■ **Problem details**: Your output should be each line from the material below that has the word "image".

■ **Dataset entries**:
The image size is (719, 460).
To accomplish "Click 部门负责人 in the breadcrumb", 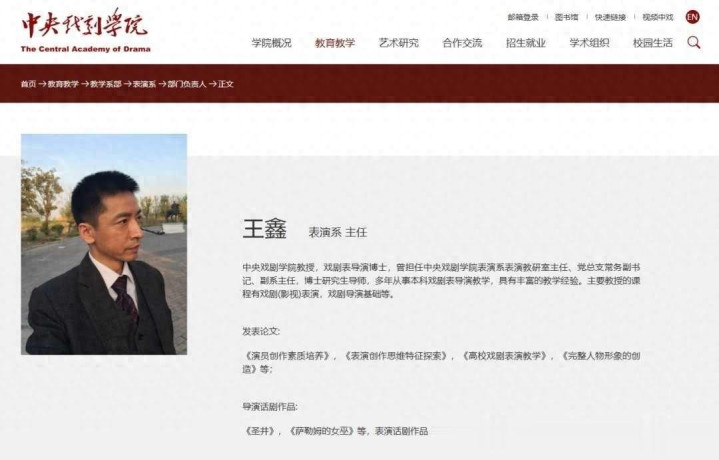I will click(187, 84).
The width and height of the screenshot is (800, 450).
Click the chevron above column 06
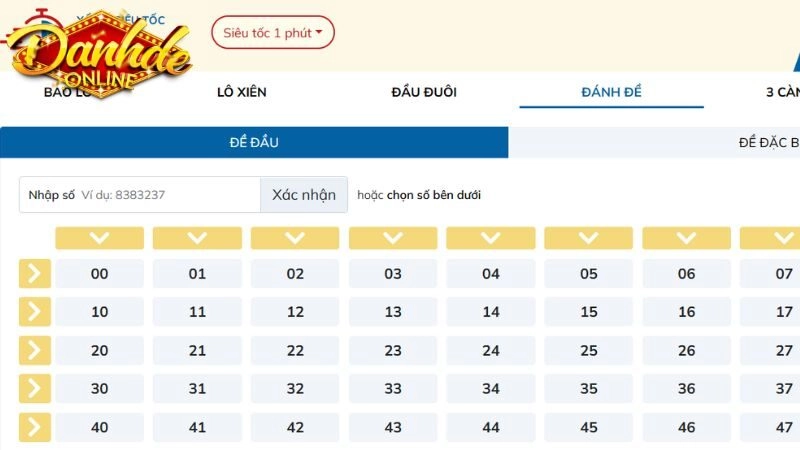click(x=686, y=238)
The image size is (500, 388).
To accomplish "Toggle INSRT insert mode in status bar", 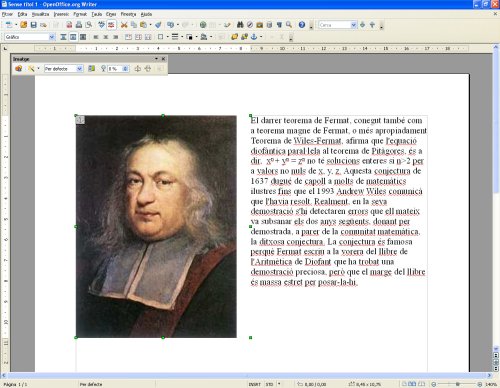I will tap(255, 384).
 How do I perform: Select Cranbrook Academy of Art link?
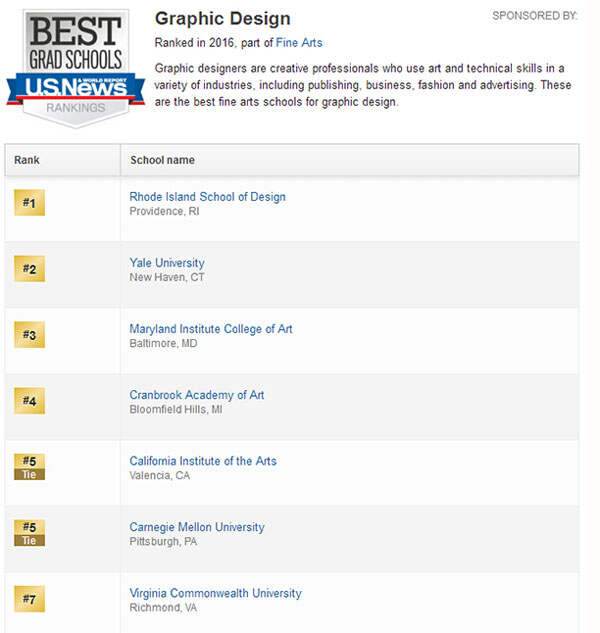click(197, 395)
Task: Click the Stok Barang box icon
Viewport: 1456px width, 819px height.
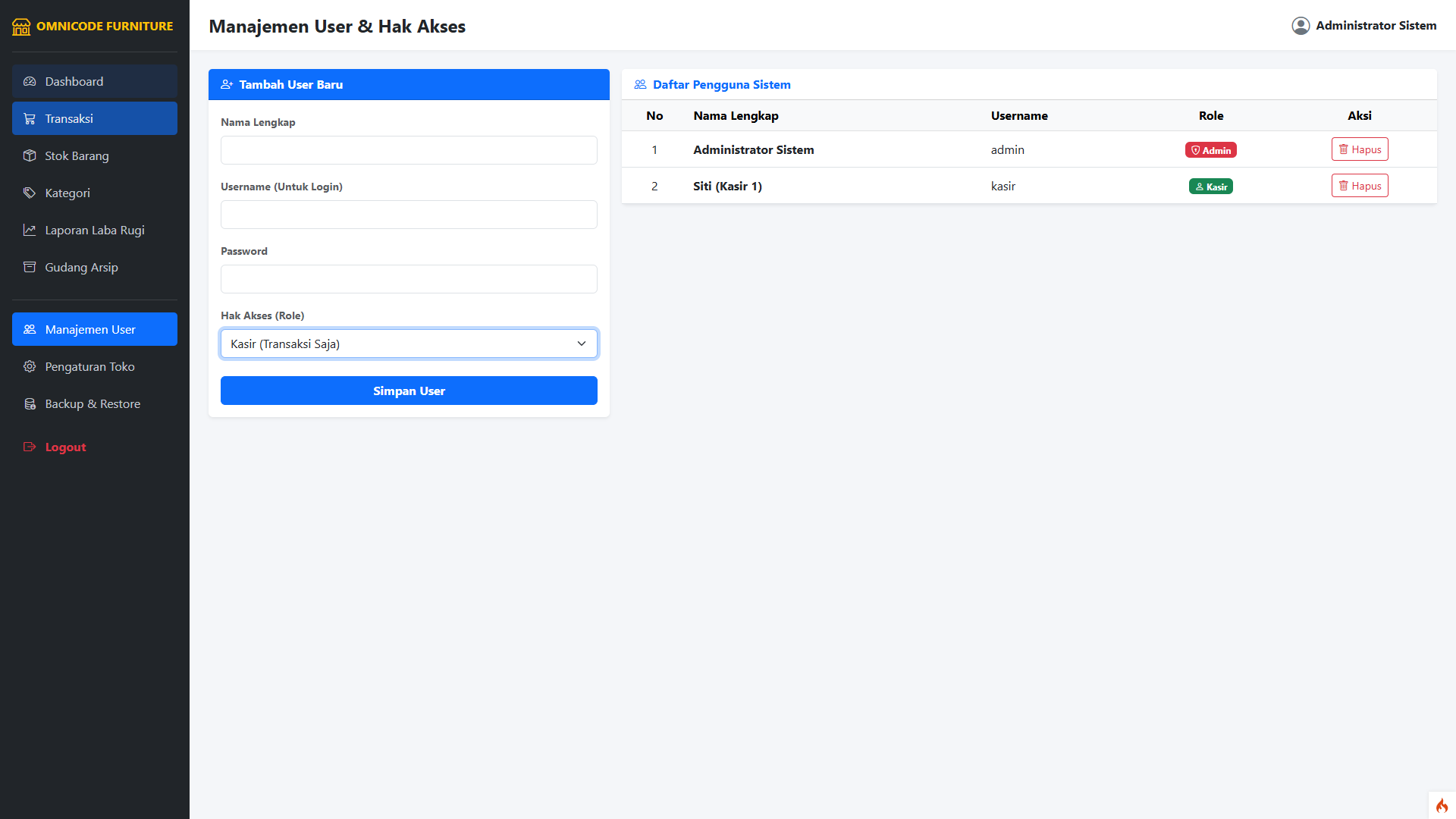Action: coord(30,155)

■ **Task output**:
The image size is (719, 460).
The image size is (500, 388).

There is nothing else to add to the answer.